François de Rugy peut-il être poursuivi après avoir utilisé son indemnité de frais de mandat pour réduire ses impôts ?

Chargée de la communication de la CNCCFP, Frédérique Dooghe décrypte cette loi pour LCI, avec ce principe : “Ce qui est dit est possible, ce qui ne l’est pas… ne l’est pas. Or, en dehors des dons privés, l’origine de l’argent public est limitée. D’une part, aux aides attribuées en fonction du nombre de voix et d’élus obtenus par un parti aux élections législatives. D’autre part, les déductions fiscales qui encadrent les dons aux partis, à hauteur de 66% de ces derniers.” Toute autre source de financement public est donc prohibée, et en particulier l’argent public versé aux élus de la Nation au titre de leurs frais de représentation.

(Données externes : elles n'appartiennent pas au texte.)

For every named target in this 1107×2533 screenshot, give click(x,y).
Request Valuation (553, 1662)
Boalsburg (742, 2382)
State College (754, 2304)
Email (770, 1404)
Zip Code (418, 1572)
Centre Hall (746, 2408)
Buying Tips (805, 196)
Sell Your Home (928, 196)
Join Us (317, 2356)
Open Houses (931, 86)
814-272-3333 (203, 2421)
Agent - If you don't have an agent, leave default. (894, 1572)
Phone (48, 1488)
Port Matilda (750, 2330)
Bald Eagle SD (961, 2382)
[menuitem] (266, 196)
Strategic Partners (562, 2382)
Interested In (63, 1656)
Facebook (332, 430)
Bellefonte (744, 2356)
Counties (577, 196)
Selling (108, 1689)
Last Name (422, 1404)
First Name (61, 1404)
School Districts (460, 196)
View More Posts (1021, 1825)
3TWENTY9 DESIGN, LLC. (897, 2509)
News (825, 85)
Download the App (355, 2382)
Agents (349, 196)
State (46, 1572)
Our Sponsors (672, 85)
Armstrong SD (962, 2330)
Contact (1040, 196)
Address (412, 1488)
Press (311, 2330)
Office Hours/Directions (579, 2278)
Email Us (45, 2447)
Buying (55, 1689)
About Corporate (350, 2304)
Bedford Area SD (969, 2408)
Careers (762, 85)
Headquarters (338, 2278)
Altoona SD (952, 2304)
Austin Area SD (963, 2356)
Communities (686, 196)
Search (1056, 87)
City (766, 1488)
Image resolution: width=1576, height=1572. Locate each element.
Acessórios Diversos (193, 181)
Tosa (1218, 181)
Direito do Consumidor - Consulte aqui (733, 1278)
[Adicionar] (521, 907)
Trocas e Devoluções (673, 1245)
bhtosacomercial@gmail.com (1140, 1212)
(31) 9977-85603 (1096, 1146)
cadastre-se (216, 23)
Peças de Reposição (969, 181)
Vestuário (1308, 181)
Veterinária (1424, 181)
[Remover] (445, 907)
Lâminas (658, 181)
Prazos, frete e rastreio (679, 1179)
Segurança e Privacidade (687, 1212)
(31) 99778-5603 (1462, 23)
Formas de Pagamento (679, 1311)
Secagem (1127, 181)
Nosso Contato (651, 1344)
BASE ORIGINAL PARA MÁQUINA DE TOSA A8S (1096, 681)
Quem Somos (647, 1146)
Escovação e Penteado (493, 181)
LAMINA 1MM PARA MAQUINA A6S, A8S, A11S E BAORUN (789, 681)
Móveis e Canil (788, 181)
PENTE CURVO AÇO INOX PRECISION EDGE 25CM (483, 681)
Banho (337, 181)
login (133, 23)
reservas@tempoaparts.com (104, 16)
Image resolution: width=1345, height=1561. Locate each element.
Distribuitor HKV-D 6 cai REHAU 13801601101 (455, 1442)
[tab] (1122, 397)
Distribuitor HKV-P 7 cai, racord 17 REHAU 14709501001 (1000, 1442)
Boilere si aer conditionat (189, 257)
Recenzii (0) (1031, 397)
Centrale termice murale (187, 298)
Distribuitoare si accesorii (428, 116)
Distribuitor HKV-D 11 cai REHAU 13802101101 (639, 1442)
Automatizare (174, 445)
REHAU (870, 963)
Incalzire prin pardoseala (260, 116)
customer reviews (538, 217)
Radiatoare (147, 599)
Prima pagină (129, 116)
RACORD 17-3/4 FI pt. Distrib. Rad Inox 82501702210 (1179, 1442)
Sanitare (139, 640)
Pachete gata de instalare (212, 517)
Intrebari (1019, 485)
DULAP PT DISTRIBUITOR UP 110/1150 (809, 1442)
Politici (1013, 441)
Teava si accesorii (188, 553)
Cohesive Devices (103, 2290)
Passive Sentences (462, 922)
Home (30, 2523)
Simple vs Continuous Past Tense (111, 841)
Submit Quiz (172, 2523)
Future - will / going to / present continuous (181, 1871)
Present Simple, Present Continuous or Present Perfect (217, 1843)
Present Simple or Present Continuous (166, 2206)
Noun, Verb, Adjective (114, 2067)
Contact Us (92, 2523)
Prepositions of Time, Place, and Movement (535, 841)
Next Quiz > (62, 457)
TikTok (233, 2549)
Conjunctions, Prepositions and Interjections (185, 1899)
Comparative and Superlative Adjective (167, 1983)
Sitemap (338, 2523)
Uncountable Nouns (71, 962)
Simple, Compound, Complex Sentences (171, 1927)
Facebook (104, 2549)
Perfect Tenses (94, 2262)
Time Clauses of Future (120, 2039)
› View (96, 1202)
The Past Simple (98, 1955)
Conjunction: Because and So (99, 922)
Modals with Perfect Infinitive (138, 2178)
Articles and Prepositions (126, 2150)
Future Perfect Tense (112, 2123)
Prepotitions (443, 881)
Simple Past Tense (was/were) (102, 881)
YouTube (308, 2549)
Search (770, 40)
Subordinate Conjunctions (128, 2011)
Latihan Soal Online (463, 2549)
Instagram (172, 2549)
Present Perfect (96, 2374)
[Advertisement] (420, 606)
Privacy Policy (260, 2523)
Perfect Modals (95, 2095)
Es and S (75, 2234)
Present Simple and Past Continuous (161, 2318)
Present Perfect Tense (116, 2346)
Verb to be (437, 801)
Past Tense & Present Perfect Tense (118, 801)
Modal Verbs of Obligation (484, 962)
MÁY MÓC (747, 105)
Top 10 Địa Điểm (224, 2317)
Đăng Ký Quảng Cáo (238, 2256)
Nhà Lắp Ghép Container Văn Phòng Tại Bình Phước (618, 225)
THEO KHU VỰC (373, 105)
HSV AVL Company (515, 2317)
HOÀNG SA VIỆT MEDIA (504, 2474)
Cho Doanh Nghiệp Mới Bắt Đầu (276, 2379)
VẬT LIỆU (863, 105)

Pour les autres, il a bien existé un certain temps une “zone grise”, comme le déplore Transparency International, liée au caractère incontrôlé de l’utilisation de cette indemnité, d’un montant de 5700 euros brut par mois, et qui fait l’objet en 2017 d’une transformation en “avance sur les frais de mandat”, permettant, en théorie, un meilleur contrôle des dépenses. Et avant ? Les textes juridiques semblent clairs : “La déontologue de l’Assemblée avait fortement insisté, dès 2013, pour dire que la pratique était fortement déconseillée”, rappelle l’avocate fiscaliste Virginie Pradel. Nouveau rappel, cette fois en 2015. Cette année-là, le bureau de l’Assemblée nationale présidé par Claude Bartolone précise (page 65 du rapport) : Il est désormais clairement établi que l’IRFM ne peut être utilisée pour les dons et cotisations aux partis politiques. […] La loi ou la jurisprudence prohibent déjà certains usages de l’IRFM : utilisation par un candidat pour sa campagne électorale, dons à des œuvres ou cotisation à un parti politique.”